(RNS) — Like many pastors and church leaders around the world, I’ve been grieving the damage caused by COVID-19. People have died, people have suffered physically, jobs have been lost, the economy has been disrupted and church has been halted in many places.
Yet, God is at work. We are mindful of the promise in Paul’s Letter to the Romans: “We know that all things work together for good for those who love God, who are called according to his purpose.”
Which is why I have discouraged United Methodists from holding in-person worship services during the month of May and why I am not afraid to advocate for continued online church for the foreseeable future. The Lord is moving in ways many of us have not experienced in our lifetime, and this movement will not stop because we are worshipping from home. In fact, I think it may increase its momentum.
I have drawn inspiration on how to respond to this crisis from Nehemiah. When he learned about the deplorable state of Jerusalem, this exiled prophet living in the Persian capital did not get to work right away. He stopped, sat down and wept. He cried and he mourned for the loss, and he did so openly.
This is a critical reminder for church leaders that compassion should always precede action. Yes, there is a lot to do during COVID-19 to make sure everyone is physically and spiritually well. But we can’t neglect people’s experiences of pain. There have been family deaths. People are isolated and lonely.
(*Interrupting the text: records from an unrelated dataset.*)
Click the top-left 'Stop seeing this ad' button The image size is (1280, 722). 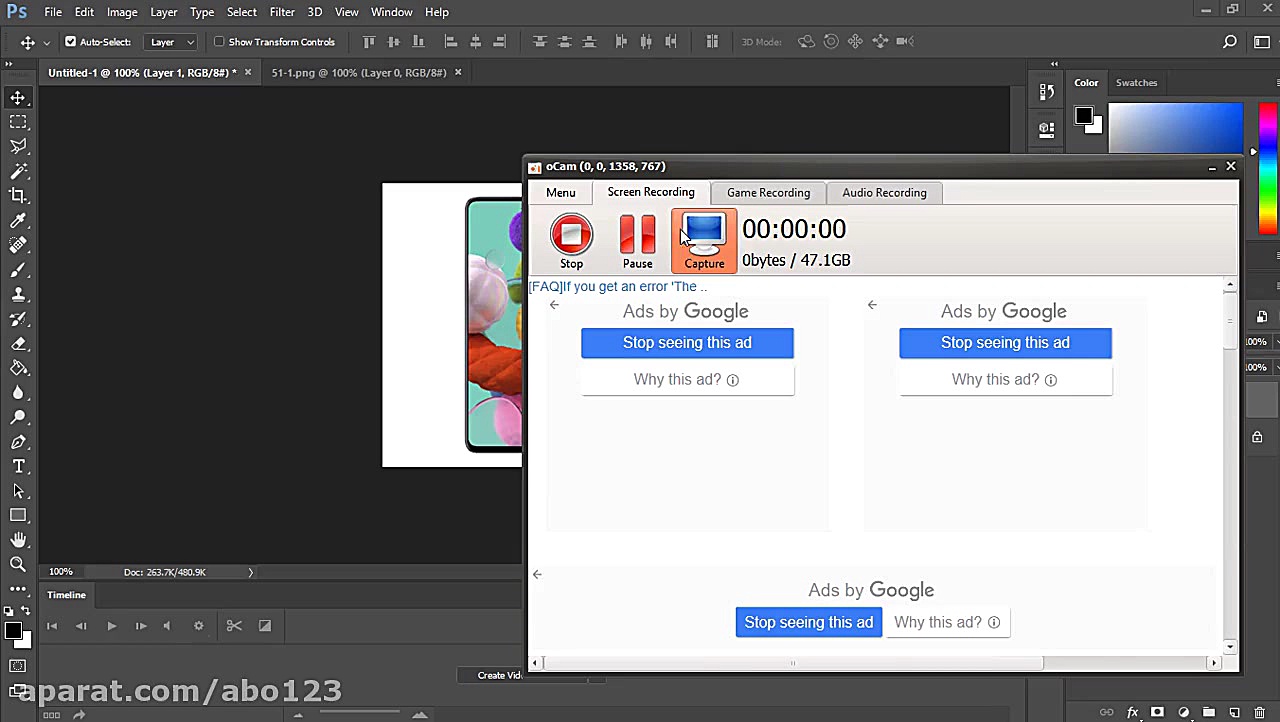687,343
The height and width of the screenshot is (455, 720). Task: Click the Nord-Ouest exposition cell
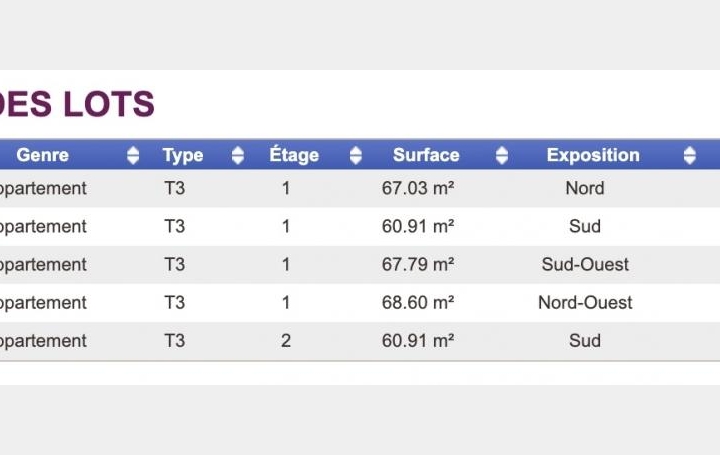585,303
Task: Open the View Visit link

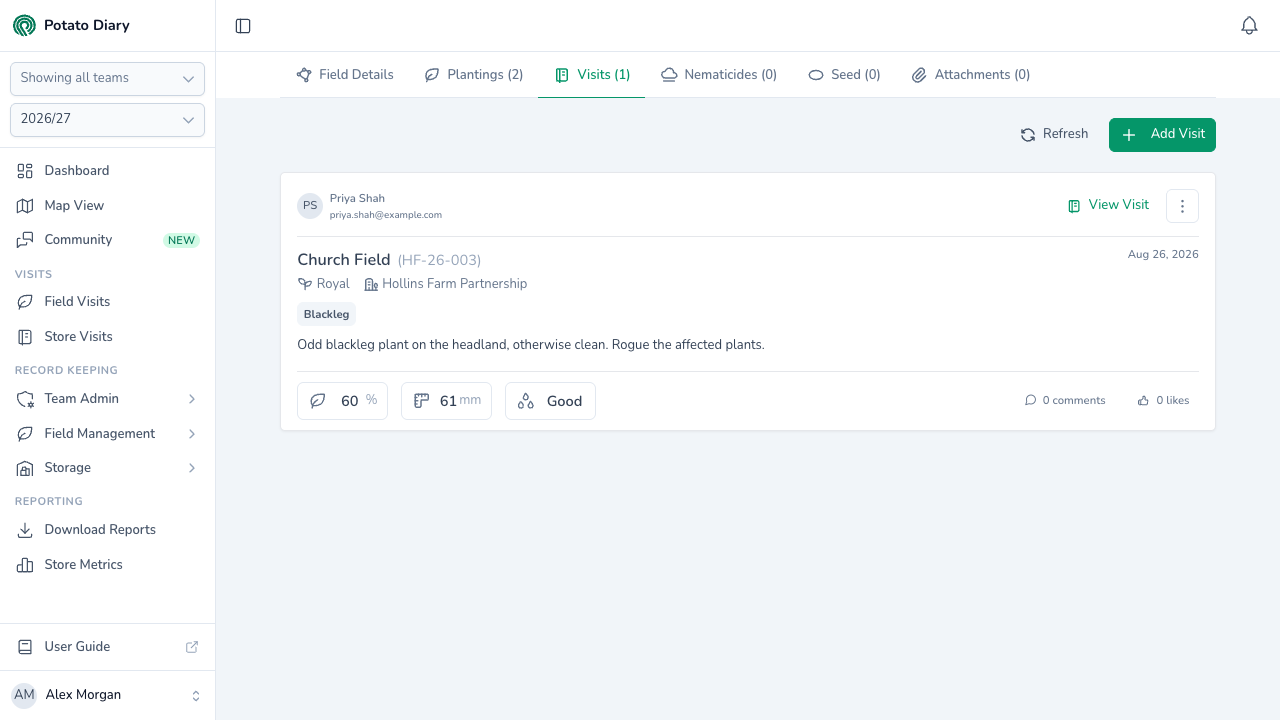Action: pyautogui.click(x=1108, y=205)
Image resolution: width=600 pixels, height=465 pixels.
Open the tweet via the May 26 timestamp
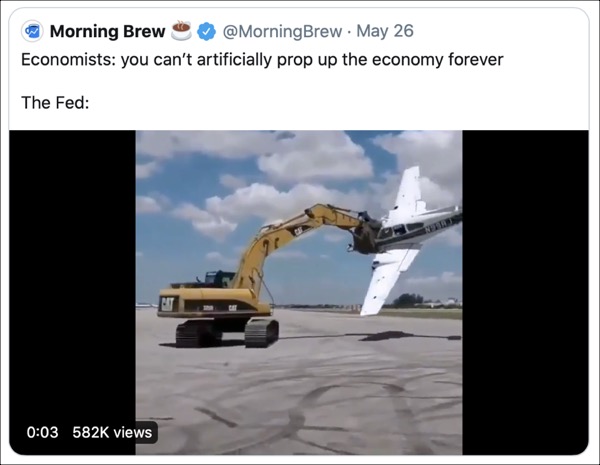(x=385, y=31)
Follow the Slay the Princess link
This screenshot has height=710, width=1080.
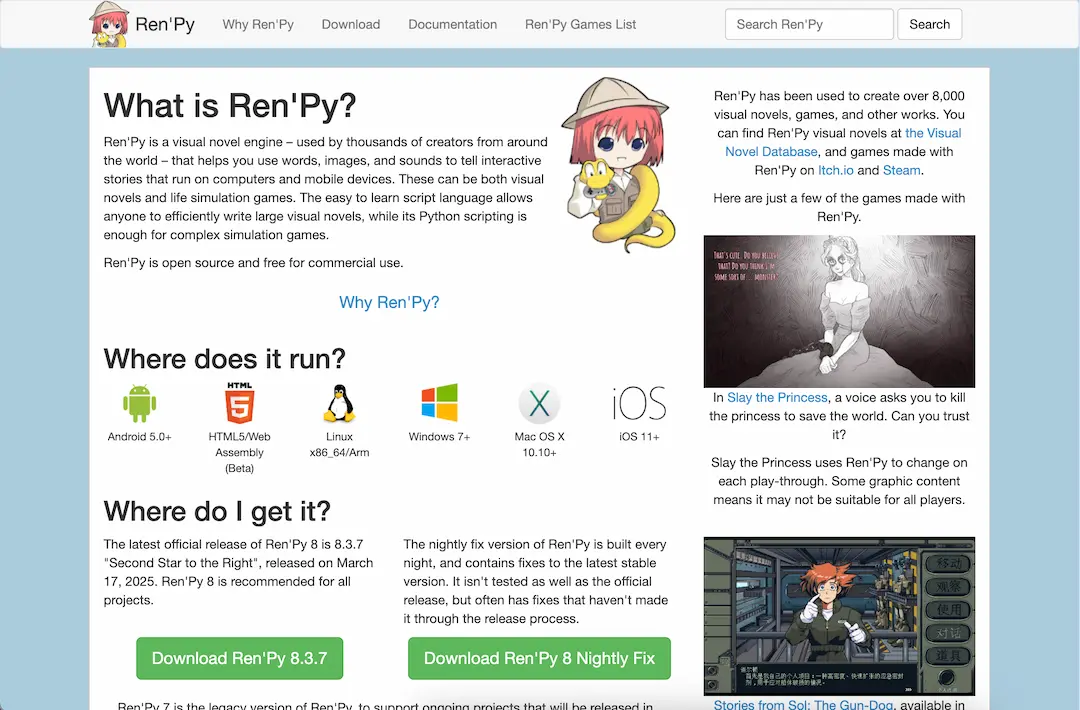pyautogui.click(x=776, y=397)
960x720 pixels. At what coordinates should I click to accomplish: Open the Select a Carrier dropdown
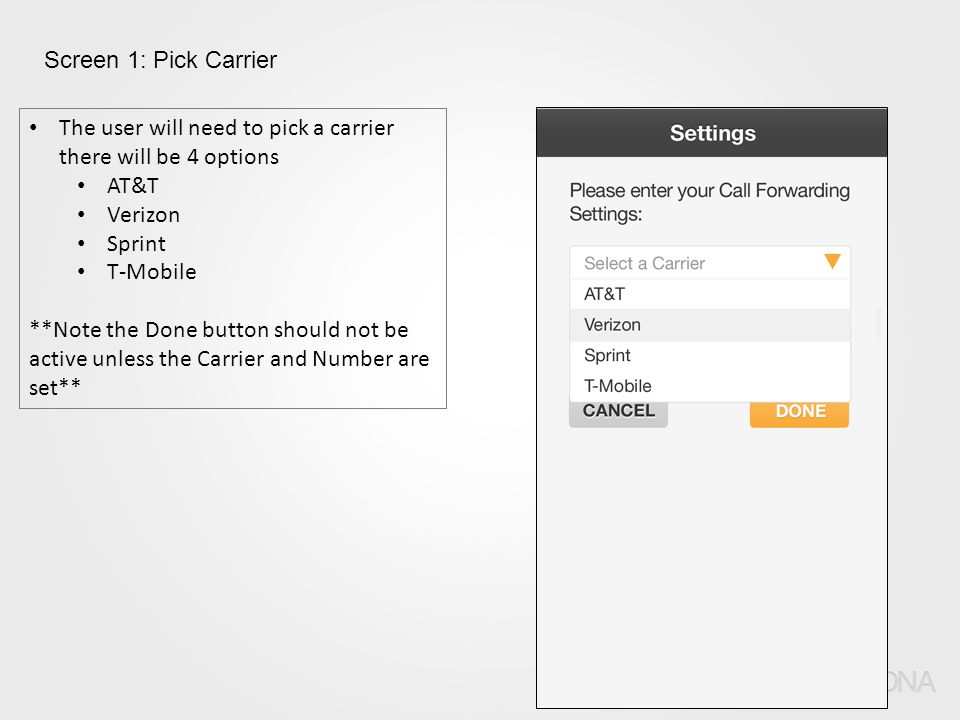(710, 263)
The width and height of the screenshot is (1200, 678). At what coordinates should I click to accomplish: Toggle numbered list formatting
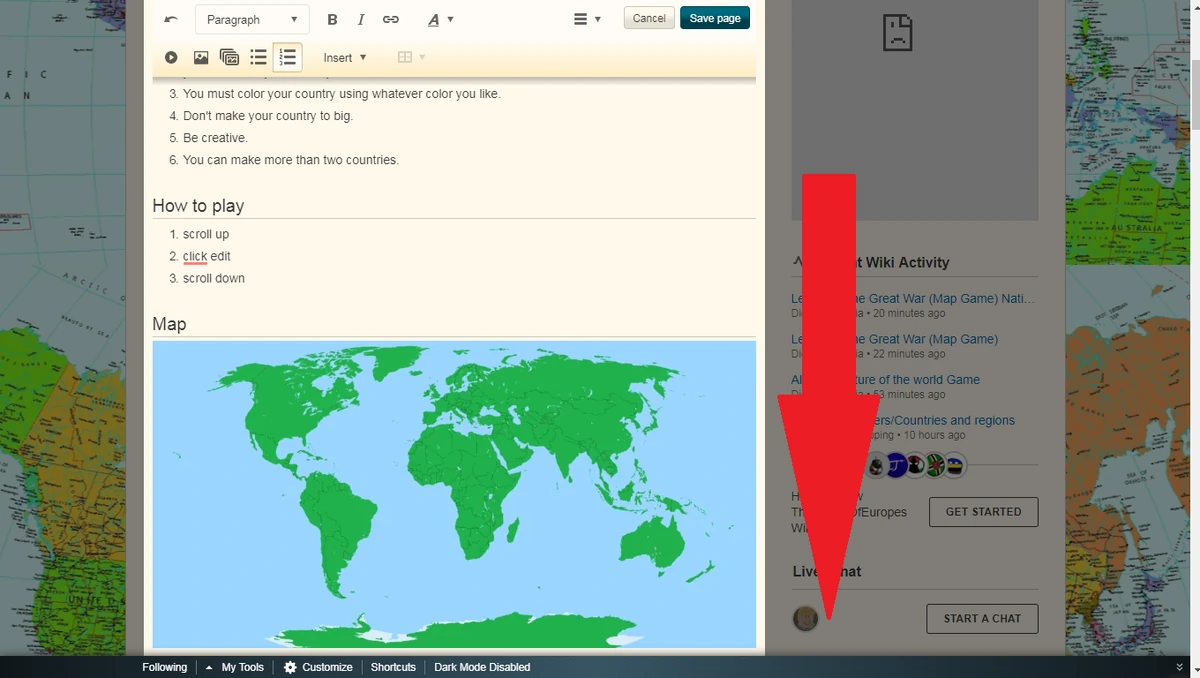[x=287, y=57]
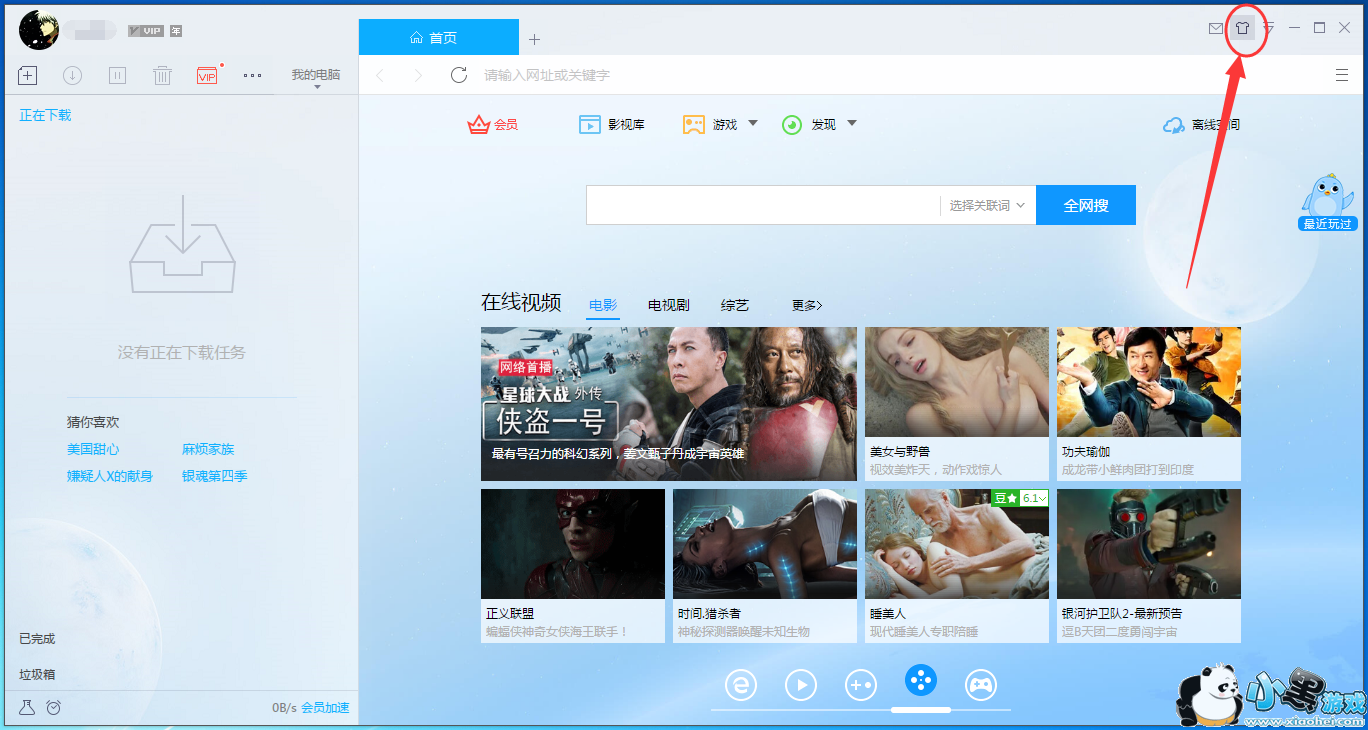
Task: Launch the browser icon in the bottom dock
Action: tap(741, 684)
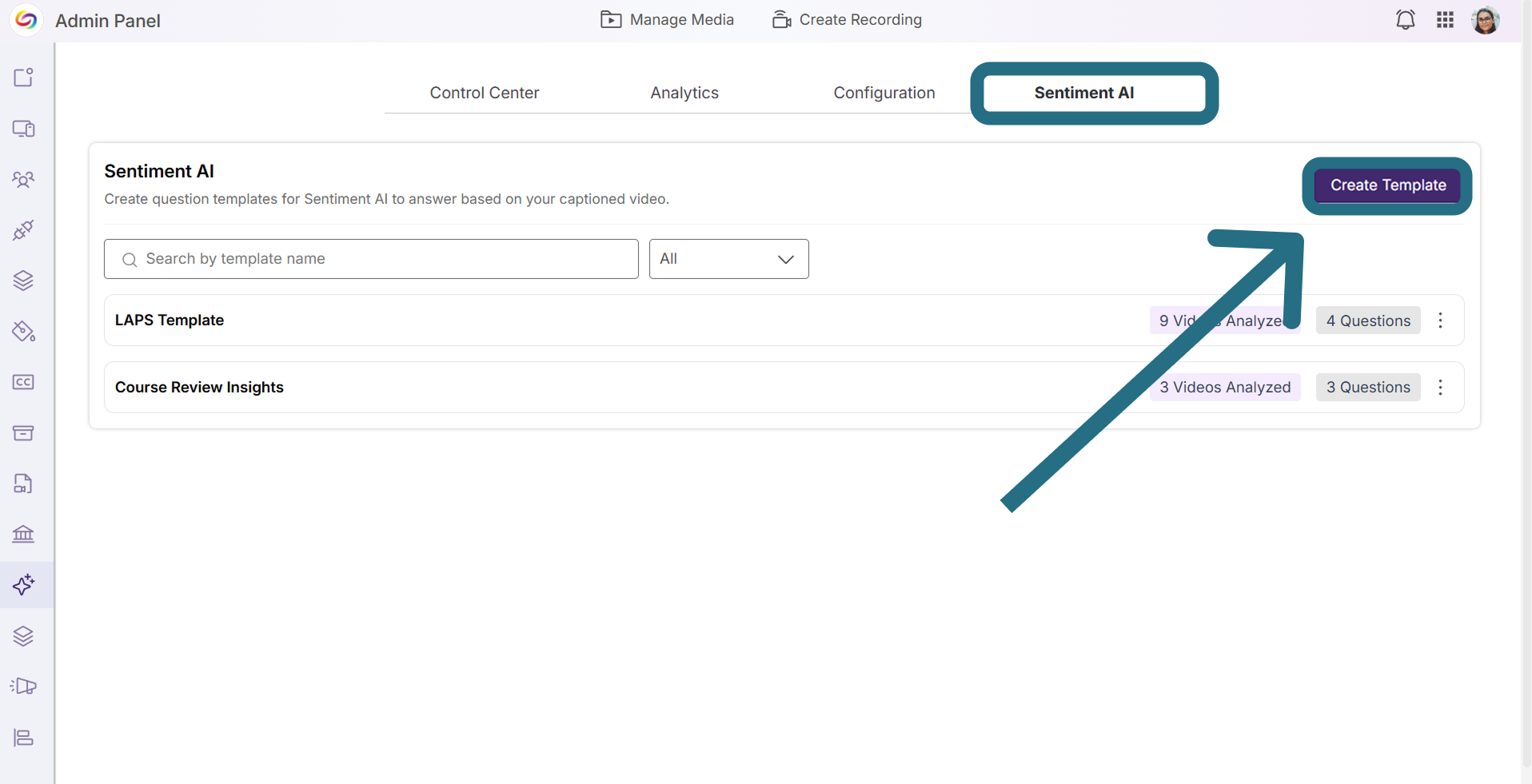
Task: Open the archive box sidebar icon
Action: 24,432
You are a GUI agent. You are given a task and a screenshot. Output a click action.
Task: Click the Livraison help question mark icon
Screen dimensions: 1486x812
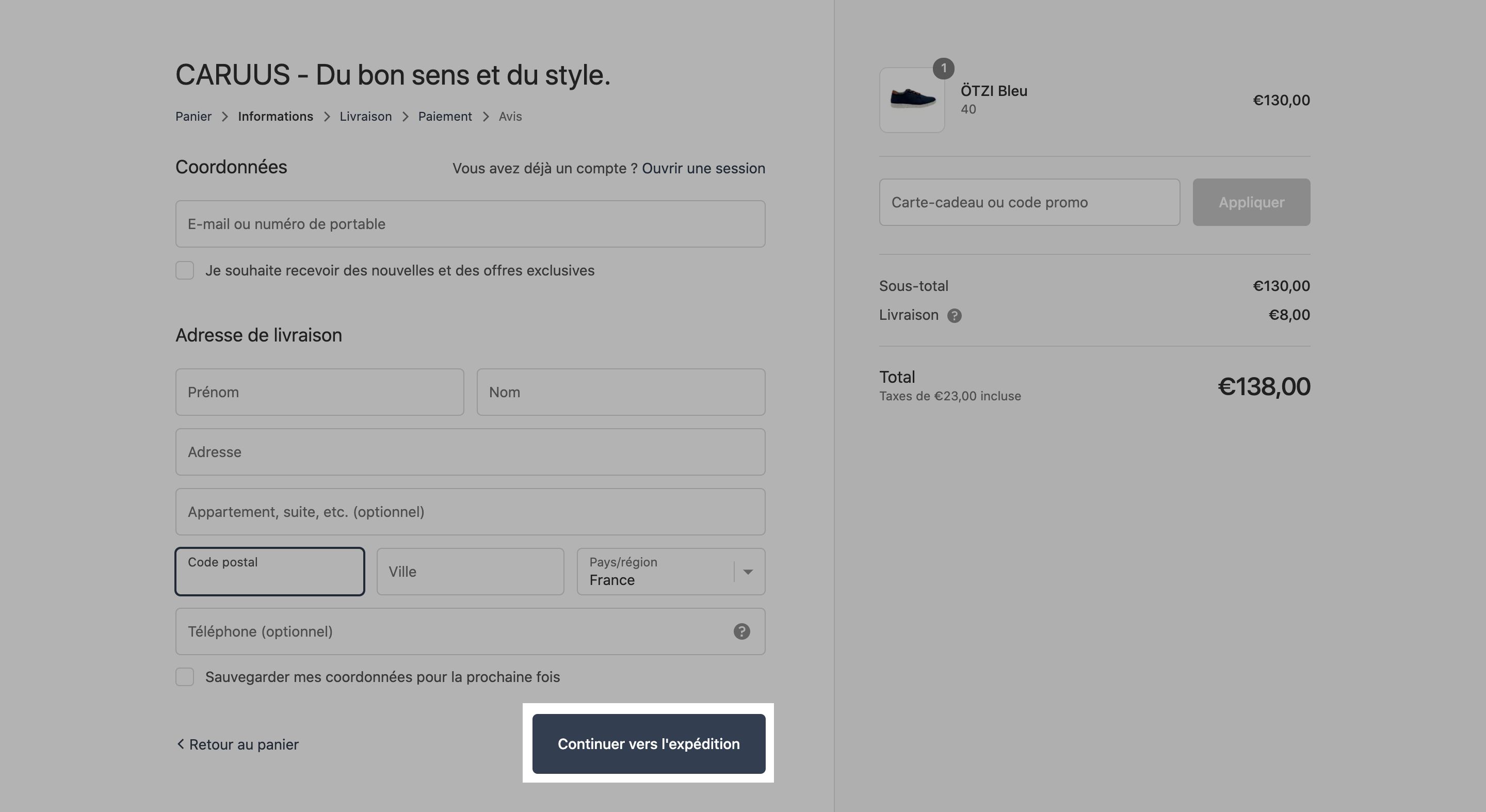click(x=954, y=315)
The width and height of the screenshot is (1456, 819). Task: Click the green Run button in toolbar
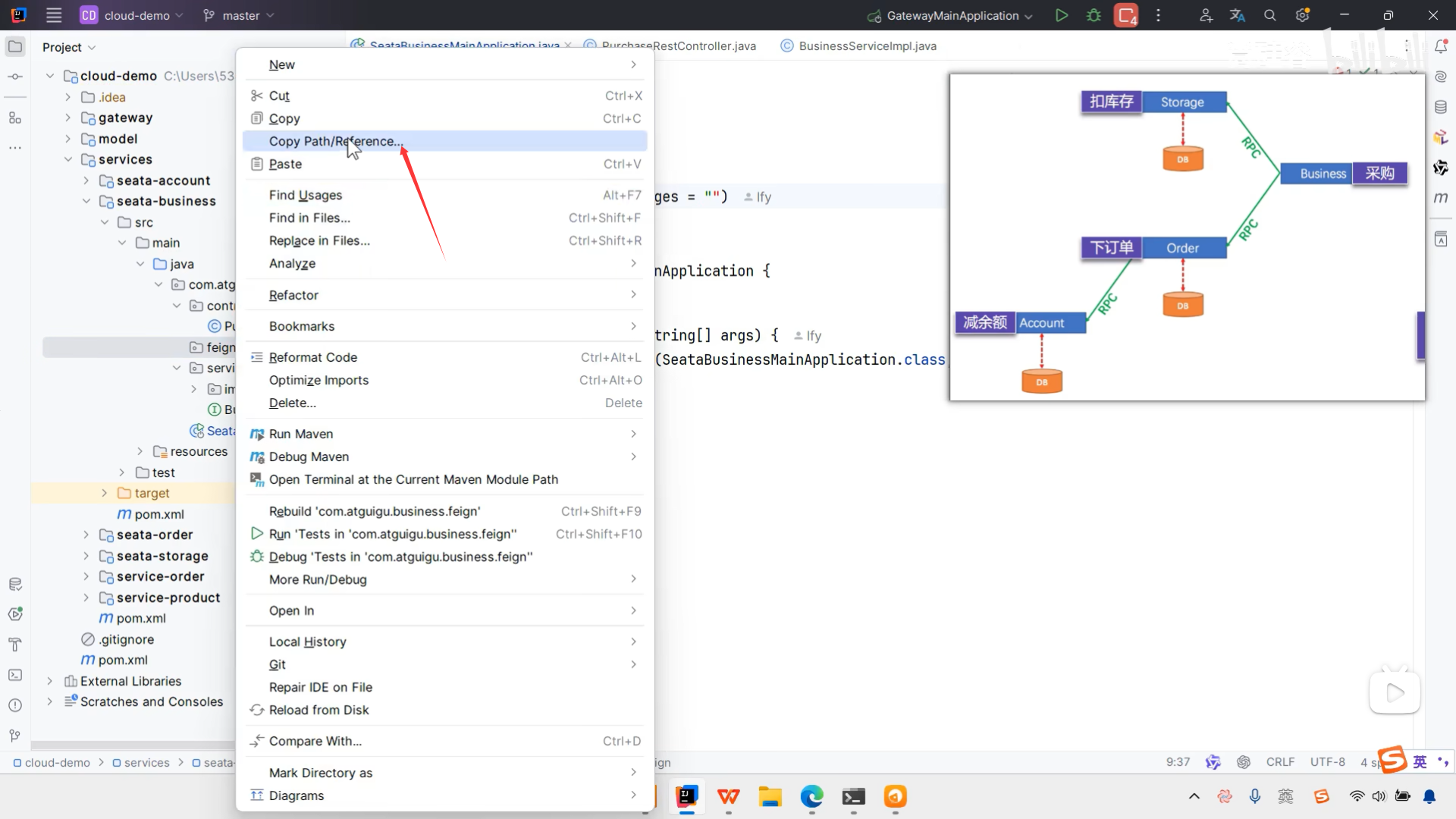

Others are worried about money or are food insecure. These individuals need to know that not only do their leaders see their hurt but feel it.
Grieving is not only purposeful for showing compassion to our congregations; it also helps us to reorient our hearts to depend on God rather than ourselves. Therefore, mourning what we have lost amid COVID-19 is a critical step before reopening the doors of our churches.
After he mourned, Nehemiah prayed and fasted for days. He went to King Artaxerxes, the conquerer of Israel, to ask for permission to go to Jerusalem and rebuild its protective wall. When the king asked, “What do you want?” Nehemiah stopped and prayed spontaneously, even while talking to the king. The king granted Nehemiah’s request.
No matter the obstacle that stands in our way, prayer is essential. If we want to be part of what God is blessing, we must be willing to pray and be guided by him.
Finally, in addition to grieving and praying, Christian leaders must take courage in the face of COVID-19 just as Nehemiah did amid opposing forces. When Nehemiah and his workers were building the wall, they worked with a tool in one hand and a sword in the other. They were not blind to the potential dangers, and they equipped themselves to fight. But they also did not let fear stand in the way of what God was leading them to do.
Similarly, as leaders, we must remember our callings and stand firm on faith. Jesus admonished us to be as wise as serpents and as innocent as doves. Like Nehemiah, we can carry out our duties with courage and prudence, caring for the Church without putting it unnecessarily at risk.
The church and its leaders must model compassion, prayer and courage to a world in desperate need of hope. These present challenges are tough, and we have all experienced difficulties in varying degrees. We must prepare to live with this pandemic for months to come.
At the same time, many congregations are discovering new ways of worshipping God, serving their communities and being the church. We are never without hope, and the ability and necessity to minister is ever-present. God is at work through his Church during this pandemic. We serve a miracle-working God who made way for Nehemiah and is doing so today.
(Bishop Scott Jones is the resident bishop of the Texas Annual Conference of the United Methodist Church. The views expressed in this commentary do not necessarily reflect those of Religion News Service.)